Fred Moten is Professor in the Department of Performance Studies, Tisch School of the Arts. He holds an A.B. from Harvard and a Ph. D from the University of California, Berkeley.

Moten teaches courses and conducts research in black studies, performance studies, poetics and critical theory. He is author of In the Break: The Aesthetics of the Black Radical Tradition (University of Minnesota Press, 2003); Hughson’s Tavern (Leon Works, 2009); B. Jenkins (Duke University Press, 2010); The Feel Trio (Letter Machine Editions, 2014), The Little Edges (Wesleyan University Press, 2015), The Service Porch(Letter Machine Editions, 2016) and a three-volume collection of essays whose general title is consent not to be a single being (Duke University Press, 2017, 2018). Moten is also co-author, with Stefano Harney, of The Undercommons: Fugitive Planning and Black Study (Minor Compositions/Autonomedia, 2013) and A Poetics of the Undercommons (Sputnik and Fizzle, 2016) and, with Wu Tsang, of Who touched me? (If I Can’t Dance, I Don't Want to be Part of Your Revolution, 2016). Moten has served on the editorial boards of Callaloo, Discourse, American Quarterly and Social Text; as a member of the Critical Theory Institute at the University of California, Irvine; on the board of directors of the Center for Lesbian and Gay Studies, City University of New York; and on the advisory board of Issues in Critical Investigation, Vanderbilt University.
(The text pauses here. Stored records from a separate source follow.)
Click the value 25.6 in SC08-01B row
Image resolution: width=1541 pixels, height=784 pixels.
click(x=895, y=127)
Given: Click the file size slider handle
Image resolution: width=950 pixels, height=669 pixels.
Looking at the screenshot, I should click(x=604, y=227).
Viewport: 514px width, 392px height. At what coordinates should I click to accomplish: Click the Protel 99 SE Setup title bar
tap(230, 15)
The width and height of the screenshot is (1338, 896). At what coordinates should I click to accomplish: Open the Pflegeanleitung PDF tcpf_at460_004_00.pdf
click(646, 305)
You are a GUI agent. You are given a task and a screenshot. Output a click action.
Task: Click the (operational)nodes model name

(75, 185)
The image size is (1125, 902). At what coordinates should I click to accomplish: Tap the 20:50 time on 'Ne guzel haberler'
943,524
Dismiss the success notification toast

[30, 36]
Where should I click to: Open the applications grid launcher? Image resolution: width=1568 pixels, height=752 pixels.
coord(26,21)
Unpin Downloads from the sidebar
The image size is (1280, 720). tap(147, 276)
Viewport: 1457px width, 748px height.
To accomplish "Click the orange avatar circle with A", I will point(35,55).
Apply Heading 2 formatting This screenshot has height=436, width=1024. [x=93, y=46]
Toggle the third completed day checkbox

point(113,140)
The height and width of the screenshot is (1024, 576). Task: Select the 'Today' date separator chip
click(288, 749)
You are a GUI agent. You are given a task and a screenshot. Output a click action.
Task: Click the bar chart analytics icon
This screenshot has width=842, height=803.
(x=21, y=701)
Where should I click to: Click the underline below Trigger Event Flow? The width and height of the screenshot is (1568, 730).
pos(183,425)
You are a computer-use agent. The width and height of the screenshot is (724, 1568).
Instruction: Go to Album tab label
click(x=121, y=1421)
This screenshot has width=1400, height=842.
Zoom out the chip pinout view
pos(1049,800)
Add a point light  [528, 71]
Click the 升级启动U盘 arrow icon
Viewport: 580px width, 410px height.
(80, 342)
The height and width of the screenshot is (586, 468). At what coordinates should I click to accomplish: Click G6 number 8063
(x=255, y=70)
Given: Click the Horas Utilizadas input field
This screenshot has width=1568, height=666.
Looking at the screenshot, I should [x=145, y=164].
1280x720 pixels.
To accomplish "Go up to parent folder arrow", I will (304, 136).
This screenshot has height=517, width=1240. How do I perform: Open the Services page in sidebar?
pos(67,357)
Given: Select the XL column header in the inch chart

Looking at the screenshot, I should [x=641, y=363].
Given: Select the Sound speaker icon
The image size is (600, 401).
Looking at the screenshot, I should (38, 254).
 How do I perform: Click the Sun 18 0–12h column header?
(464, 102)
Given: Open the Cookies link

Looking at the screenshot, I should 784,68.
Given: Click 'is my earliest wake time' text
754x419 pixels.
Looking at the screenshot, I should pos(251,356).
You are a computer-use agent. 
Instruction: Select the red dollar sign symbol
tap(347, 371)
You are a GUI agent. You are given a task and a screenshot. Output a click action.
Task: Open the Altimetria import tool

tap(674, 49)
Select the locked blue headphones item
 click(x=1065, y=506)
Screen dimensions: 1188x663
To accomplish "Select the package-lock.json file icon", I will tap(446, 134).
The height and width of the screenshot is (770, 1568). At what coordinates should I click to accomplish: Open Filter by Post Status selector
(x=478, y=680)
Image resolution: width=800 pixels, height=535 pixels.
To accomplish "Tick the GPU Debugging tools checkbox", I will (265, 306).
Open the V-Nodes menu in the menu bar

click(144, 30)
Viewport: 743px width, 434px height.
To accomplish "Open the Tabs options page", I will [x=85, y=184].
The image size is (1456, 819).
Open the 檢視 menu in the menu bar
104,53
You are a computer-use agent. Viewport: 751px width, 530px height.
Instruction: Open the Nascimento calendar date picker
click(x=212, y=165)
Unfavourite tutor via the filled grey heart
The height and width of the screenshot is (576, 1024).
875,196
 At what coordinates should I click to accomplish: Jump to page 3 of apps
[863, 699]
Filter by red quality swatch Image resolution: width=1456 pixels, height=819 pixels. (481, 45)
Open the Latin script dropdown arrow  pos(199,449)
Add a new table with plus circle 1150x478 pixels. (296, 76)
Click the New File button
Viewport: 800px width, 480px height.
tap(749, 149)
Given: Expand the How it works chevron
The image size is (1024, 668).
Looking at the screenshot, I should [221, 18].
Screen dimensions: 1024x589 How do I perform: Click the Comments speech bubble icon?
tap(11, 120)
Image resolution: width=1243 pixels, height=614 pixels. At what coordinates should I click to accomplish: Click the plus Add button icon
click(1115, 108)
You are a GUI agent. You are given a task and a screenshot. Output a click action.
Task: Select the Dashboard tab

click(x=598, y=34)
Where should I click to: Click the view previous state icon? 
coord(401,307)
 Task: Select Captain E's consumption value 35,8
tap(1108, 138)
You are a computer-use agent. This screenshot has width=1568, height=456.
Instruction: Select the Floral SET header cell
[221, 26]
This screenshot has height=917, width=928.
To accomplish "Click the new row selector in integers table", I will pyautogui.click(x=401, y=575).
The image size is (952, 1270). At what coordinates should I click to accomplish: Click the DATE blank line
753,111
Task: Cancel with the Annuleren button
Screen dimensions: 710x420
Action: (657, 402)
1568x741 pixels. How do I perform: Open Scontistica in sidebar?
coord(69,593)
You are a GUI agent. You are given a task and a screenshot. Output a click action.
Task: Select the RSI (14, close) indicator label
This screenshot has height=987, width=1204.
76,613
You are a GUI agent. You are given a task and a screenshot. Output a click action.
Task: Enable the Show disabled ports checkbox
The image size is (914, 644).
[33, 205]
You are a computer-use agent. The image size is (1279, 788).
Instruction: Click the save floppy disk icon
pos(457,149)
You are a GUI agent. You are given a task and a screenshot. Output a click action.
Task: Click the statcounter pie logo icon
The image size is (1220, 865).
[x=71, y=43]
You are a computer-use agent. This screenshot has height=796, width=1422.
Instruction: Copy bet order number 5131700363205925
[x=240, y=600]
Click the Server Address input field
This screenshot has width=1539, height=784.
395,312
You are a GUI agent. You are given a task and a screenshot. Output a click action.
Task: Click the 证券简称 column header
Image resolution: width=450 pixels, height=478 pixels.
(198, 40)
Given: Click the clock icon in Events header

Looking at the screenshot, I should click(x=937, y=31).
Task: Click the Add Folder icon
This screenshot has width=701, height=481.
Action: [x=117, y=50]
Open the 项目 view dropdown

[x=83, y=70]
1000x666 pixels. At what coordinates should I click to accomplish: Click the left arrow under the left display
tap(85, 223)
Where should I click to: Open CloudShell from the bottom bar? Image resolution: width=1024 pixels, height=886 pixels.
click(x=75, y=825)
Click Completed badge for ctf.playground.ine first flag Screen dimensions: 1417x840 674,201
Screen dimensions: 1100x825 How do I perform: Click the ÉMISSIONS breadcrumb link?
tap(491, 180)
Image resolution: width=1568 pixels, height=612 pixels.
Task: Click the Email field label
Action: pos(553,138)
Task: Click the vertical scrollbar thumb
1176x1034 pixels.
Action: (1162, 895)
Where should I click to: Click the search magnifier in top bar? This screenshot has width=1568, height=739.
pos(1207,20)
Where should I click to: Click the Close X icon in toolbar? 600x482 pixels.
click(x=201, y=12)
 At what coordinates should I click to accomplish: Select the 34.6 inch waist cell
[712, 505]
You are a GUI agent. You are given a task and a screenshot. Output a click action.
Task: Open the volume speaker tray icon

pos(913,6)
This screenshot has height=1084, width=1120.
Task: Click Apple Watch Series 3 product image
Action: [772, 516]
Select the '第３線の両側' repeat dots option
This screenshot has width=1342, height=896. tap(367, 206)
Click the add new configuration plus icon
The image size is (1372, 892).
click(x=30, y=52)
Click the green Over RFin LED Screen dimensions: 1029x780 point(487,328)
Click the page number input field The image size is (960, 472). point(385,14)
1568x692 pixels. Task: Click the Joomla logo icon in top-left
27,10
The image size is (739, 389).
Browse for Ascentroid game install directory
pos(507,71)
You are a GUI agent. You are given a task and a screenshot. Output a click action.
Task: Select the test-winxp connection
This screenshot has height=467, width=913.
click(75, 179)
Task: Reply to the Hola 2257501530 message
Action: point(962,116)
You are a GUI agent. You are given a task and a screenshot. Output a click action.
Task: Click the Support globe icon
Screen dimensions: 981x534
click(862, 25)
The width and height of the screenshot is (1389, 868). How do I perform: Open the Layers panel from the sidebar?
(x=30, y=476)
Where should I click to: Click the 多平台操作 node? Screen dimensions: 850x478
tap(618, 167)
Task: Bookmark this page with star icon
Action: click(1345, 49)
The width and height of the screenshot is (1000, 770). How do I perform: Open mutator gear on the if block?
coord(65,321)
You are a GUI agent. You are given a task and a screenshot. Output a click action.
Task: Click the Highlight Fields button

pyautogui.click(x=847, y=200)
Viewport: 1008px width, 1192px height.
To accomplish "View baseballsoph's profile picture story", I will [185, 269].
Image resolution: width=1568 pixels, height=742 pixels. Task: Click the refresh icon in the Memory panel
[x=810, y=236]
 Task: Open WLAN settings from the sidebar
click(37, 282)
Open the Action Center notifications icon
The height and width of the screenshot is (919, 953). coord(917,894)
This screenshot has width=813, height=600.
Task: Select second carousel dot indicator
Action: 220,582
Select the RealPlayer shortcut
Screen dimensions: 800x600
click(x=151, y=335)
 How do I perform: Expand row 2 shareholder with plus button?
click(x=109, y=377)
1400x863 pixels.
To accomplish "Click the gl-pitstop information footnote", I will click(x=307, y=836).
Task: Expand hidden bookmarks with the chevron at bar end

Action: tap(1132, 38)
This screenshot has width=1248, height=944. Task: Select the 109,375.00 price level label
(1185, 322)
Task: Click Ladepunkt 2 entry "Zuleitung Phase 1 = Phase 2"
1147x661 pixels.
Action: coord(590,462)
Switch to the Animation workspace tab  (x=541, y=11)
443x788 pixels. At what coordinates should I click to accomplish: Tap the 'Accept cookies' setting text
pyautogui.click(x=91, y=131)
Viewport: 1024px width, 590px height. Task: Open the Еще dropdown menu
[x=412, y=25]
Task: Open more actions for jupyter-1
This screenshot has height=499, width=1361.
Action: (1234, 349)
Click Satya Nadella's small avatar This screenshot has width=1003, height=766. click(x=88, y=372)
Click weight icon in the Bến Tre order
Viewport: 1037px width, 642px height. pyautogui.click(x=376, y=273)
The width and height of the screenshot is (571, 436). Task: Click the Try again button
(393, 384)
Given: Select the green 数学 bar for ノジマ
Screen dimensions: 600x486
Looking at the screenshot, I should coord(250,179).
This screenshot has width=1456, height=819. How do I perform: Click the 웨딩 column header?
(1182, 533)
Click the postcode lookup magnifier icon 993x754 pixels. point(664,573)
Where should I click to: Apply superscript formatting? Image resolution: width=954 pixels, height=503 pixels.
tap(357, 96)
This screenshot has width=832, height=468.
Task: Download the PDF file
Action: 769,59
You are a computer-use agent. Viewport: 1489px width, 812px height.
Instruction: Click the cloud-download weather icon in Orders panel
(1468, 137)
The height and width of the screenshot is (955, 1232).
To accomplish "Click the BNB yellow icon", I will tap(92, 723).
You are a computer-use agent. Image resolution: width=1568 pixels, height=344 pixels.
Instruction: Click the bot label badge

Prior to joining the NYU faculty, Moten served on the faculties of the University of Iowa, the University of California, Santa Barbara, the University of California, Irvine and the University of Southern California. In addition, Moten was the inaugural Helen L. Bevington Professor of Modern Poetry at Duke University and Distinguished Professor of English at the University of California, Riverside. Moten has been the Whitney J. Oates Fellow in the Humanities Council and the Center for African American Studies at Princeton University, the Sherry Memorial Visiting Poet at the University of Chicago and a Visiting Artist at the Milton Avery Graduate School of the Arts, Bard College. In 2016 he was awarded a Guggenheim Fellowship and the Stephen E. Henderson Award for Outstanding Achievement in Poetry by the African American Literature and Culture Society. In 2014, Moten’s The Feel Trio was a poetry finalist for the National Book Award, the Los Angeles Times Book Prize and was winner of the California Book Award; and in 2016 his The Little Edges was a finalist for the Kingsley Tufts Poetry Award.